## TASK GOAL
Copy the items from the very beginning through the line that holds "click(x=607, y=438)", including that line.

Element and text location data:
+++++
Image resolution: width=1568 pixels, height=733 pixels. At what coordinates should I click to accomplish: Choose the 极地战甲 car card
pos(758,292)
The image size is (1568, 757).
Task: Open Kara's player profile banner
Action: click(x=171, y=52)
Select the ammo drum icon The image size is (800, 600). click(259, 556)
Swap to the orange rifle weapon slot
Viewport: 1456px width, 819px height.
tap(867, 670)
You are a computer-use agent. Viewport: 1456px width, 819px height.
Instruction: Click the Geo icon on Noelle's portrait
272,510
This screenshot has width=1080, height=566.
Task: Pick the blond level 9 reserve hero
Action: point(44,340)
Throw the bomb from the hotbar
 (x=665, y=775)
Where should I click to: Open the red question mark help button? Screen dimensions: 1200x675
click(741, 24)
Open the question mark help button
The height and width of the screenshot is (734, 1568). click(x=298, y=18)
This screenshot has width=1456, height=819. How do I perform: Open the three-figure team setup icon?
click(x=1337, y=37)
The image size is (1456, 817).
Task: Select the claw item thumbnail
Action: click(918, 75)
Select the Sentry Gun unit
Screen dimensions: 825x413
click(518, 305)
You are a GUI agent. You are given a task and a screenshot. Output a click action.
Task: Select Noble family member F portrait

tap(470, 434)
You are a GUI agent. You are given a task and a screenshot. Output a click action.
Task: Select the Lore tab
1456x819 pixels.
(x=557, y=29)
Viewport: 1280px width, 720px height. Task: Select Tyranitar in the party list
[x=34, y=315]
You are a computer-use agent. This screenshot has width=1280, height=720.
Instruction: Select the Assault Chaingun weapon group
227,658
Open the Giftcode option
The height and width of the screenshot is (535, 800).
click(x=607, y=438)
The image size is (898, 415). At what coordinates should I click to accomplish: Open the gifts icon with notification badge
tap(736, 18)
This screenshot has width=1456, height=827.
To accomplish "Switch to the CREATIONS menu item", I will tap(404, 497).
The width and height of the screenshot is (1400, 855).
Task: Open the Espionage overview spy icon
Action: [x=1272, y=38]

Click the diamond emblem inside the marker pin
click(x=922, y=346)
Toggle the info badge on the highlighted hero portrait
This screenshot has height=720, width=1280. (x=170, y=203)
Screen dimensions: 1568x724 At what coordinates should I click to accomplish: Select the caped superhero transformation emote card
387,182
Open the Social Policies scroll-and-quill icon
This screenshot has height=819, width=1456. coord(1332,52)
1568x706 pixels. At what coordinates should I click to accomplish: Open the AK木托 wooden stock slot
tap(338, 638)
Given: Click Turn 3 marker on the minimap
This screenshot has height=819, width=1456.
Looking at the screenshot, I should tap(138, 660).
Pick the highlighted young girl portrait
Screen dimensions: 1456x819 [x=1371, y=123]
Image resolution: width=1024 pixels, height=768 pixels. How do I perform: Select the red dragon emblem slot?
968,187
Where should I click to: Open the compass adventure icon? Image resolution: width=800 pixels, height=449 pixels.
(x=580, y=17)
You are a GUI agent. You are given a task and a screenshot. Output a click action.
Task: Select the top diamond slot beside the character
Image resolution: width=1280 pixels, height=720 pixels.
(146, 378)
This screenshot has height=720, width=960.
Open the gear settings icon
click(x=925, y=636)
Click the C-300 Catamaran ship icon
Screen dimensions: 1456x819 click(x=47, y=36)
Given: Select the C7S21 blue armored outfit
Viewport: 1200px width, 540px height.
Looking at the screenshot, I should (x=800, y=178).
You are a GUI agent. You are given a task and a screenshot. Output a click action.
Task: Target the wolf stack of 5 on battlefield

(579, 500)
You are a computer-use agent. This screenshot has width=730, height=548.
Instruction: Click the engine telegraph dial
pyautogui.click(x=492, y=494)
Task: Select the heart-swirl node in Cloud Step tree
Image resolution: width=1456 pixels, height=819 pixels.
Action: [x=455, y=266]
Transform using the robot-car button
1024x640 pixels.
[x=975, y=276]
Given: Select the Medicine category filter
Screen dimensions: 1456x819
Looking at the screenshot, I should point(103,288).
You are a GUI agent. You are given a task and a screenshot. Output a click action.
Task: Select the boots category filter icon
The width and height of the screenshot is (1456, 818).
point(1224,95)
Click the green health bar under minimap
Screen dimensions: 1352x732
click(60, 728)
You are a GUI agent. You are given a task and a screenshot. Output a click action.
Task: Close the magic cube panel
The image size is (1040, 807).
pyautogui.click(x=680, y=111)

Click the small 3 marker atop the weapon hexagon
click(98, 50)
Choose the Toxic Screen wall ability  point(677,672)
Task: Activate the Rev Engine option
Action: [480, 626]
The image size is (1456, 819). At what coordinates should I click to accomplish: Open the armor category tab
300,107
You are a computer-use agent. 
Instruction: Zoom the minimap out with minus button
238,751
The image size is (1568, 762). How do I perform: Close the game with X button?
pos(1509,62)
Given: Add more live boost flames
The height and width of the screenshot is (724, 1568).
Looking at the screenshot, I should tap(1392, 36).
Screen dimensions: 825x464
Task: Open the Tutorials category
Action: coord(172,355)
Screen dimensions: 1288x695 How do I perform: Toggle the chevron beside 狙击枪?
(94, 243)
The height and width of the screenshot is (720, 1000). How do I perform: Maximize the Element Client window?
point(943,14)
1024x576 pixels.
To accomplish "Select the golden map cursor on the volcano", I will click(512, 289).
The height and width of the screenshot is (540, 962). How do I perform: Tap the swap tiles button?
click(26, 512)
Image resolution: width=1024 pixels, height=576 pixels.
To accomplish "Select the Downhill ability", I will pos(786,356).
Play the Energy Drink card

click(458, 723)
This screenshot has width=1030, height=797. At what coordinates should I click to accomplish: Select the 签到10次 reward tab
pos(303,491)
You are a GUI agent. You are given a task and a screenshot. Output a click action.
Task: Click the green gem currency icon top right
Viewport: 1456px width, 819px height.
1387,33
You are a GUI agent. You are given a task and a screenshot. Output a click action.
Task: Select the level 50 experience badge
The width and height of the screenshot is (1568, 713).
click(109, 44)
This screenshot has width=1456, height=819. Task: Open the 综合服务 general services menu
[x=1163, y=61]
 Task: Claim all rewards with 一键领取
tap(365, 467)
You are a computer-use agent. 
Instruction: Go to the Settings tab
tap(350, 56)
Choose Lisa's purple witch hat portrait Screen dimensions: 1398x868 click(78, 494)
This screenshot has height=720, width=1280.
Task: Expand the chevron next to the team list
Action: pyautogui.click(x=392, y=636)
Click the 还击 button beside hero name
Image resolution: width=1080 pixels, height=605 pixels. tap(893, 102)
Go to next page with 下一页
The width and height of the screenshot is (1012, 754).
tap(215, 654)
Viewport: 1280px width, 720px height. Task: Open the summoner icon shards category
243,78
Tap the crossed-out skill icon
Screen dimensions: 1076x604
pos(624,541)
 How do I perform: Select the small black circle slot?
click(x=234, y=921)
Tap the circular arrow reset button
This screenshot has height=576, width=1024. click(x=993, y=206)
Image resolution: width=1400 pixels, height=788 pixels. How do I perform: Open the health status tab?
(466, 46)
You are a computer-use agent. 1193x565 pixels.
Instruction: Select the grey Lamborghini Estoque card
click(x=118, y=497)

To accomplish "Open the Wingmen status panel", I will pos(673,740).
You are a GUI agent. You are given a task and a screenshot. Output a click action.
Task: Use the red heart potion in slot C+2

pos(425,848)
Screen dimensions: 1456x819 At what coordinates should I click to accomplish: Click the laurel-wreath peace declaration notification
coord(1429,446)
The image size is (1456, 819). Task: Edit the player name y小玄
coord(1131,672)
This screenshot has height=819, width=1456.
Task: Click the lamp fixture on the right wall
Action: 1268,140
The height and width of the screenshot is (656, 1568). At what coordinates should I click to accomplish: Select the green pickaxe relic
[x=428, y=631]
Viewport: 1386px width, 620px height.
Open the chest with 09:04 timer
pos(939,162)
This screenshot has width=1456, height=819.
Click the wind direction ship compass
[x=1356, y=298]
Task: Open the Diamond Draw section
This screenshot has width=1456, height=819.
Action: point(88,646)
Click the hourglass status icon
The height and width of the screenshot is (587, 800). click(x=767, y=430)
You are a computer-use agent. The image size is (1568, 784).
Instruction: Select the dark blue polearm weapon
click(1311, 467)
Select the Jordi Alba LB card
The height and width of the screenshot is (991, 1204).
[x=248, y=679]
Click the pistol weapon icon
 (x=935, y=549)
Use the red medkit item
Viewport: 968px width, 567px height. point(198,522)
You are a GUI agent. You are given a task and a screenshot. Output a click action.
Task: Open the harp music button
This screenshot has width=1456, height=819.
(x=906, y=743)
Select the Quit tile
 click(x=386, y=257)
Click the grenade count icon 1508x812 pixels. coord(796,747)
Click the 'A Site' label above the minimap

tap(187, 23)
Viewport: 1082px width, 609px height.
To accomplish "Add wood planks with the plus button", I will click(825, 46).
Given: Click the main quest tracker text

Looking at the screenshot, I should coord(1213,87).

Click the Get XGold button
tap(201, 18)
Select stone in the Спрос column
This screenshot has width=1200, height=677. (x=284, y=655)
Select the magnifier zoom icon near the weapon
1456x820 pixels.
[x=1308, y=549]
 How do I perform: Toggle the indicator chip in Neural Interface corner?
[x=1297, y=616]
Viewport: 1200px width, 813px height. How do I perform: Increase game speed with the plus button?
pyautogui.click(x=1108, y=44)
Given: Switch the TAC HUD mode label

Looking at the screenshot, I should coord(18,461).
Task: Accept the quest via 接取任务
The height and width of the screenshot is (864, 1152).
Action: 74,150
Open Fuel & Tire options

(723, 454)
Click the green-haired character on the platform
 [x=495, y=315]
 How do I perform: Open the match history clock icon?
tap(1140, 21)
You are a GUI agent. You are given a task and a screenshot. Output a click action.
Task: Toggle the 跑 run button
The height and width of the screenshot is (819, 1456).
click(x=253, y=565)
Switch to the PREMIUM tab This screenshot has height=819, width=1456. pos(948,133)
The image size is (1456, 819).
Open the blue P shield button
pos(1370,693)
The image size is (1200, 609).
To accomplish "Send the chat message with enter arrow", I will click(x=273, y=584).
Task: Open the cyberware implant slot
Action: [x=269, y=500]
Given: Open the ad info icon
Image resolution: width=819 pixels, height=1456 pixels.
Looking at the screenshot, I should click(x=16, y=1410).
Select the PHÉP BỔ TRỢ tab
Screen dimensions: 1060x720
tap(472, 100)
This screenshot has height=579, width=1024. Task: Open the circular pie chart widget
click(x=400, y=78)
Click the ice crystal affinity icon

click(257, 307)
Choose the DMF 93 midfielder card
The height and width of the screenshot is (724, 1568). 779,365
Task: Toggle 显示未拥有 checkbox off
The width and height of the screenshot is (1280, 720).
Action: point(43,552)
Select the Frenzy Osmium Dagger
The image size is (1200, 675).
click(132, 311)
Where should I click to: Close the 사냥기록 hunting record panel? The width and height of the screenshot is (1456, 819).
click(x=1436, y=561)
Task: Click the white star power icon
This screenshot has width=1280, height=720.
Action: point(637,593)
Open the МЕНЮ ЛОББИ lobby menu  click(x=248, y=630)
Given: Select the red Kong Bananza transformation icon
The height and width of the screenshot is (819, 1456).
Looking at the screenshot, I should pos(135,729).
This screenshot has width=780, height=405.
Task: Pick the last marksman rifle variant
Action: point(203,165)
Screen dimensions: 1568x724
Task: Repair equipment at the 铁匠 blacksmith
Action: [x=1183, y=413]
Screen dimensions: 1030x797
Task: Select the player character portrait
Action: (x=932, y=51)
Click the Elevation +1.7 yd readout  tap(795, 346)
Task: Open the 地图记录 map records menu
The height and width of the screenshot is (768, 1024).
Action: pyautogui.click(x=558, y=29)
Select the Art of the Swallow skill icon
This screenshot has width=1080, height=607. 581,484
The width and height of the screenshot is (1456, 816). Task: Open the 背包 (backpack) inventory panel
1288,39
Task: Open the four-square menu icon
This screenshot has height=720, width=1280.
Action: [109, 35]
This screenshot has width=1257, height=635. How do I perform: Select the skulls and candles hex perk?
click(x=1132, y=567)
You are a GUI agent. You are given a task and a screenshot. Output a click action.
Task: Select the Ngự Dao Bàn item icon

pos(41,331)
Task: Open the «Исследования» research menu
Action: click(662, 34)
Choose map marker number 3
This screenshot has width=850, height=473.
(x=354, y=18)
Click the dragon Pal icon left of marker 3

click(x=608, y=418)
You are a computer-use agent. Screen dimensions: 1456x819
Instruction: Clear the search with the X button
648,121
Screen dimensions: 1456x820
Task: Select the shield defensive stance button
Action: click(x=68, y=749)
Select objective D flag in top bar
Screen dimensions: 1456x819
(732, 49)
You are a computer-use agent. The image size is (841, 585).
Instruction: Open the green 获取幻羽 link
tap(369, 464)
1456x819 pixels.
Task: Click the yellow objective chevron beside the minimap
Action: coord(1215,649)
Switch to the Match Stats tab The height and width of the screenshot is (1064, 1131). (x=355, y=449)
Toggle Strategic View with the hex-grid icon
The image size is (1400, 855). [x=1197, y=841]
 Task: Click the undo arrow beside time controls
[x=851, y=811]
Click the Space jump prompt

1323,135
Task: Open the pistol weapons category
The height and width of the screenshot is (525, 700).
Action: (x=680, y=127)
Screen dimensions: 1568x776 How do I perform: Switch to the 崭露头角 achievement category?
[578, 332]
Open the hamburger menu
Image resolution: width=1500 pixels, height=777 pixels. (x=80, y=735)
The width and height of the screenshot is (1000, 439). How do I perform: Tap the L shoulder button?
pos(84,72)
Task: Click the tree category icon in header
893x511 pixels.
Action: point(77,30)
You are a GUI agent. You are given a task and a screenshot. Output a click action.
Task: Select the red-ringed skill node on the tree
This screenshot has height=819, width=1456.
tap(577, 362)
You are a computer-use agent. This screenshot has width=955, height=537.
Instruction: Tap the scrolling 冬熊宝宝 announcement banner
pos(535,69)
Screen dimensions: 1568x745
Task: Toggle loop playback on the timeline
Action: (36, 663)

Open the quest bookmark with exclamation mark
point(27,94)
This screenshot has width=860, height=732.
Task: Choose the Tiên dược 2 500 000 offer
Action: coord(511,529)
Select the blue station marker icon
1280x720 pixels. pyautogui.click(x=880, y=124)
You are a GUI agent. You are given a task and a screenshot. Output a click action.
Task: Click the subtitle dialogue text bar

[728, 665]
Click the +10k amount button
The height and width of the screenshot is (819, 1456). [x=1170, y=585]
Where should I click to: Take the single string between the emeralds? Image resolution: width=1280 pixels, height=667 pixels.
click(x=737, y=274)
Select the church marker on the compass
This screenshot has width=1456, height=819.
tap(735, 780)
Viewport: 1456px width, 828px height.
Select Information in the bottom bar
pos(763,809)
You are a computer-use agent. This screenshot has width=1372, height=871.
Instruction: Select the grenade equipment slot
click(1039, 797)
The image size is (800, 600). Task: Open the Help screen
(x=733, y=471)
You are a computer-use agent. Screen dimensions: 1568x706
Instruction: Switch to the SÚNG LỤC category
+++++
## OUTPUT OF THE EXERCISE
Image resolution: width=1568 pixels, height=733 pixels. At what coordinates should I click to accomplish: Choose the 极地战甲 car card
pos(758,292)
The image size is (1568, 757).
Task: Open Kara's player profile banner
Action: click(x=171, y=52)
Select the ammo drum icon The image size is (800, 600). click(259, 556)
Swap to the orange rifle weapon slot
Viewport: 1456px width, 819px height.
tap(867, 670)
You are a computer-use agent. Viewport: 1456px width, 819px height.
Instruction: Click the Geo icon on Noelle's portrait
272,510
This screenshot has width=1080, height=566.
Task: Pick the blond level 9 reserve hero
Action: point(44,340)
Throw the bomb from the hotbar
 (x=665, y=775)
Where should I click to: Open the red question mark help button? Screen dimensions: 1200x675
click(741, 24)
Open the question mark help button
The height and width of the screenshot is (734, 1568). click(x=298, y=18)
This screenshot has width=1456, height=819. How do I perform: Open the three-figure team setup icon?
click(x=1337, y=37)
The image size is (1456, 817).
Task: Select the claw item thumbnail
Action: click(918, 75)
Select the Sentry Gun unit
Screen dimensions: 825x413
click(518, 305)
You are a GUI agent. You are given a task and a screenshot. Output a click action.
Task: Select Noble family member F portrait

tap(470, 434)
You are a GUI agent. You are given a task and a screenshot. Output a click action.
Task: Select the Lore tab
1456x819 pixels.
(x=557, y=29)
Viewport: 1280px width, 720px height. Task: Select Tyranitar in the party list
[x=34, y=315]
You are a computer-use agent. This screenshot has width=1280, height=720.
Instruction: Select the Assault Chaingun weapon group
227,658
Open the Giftcode option
The height and width of the screenshot is (535, 800).
click(x=607, y=438)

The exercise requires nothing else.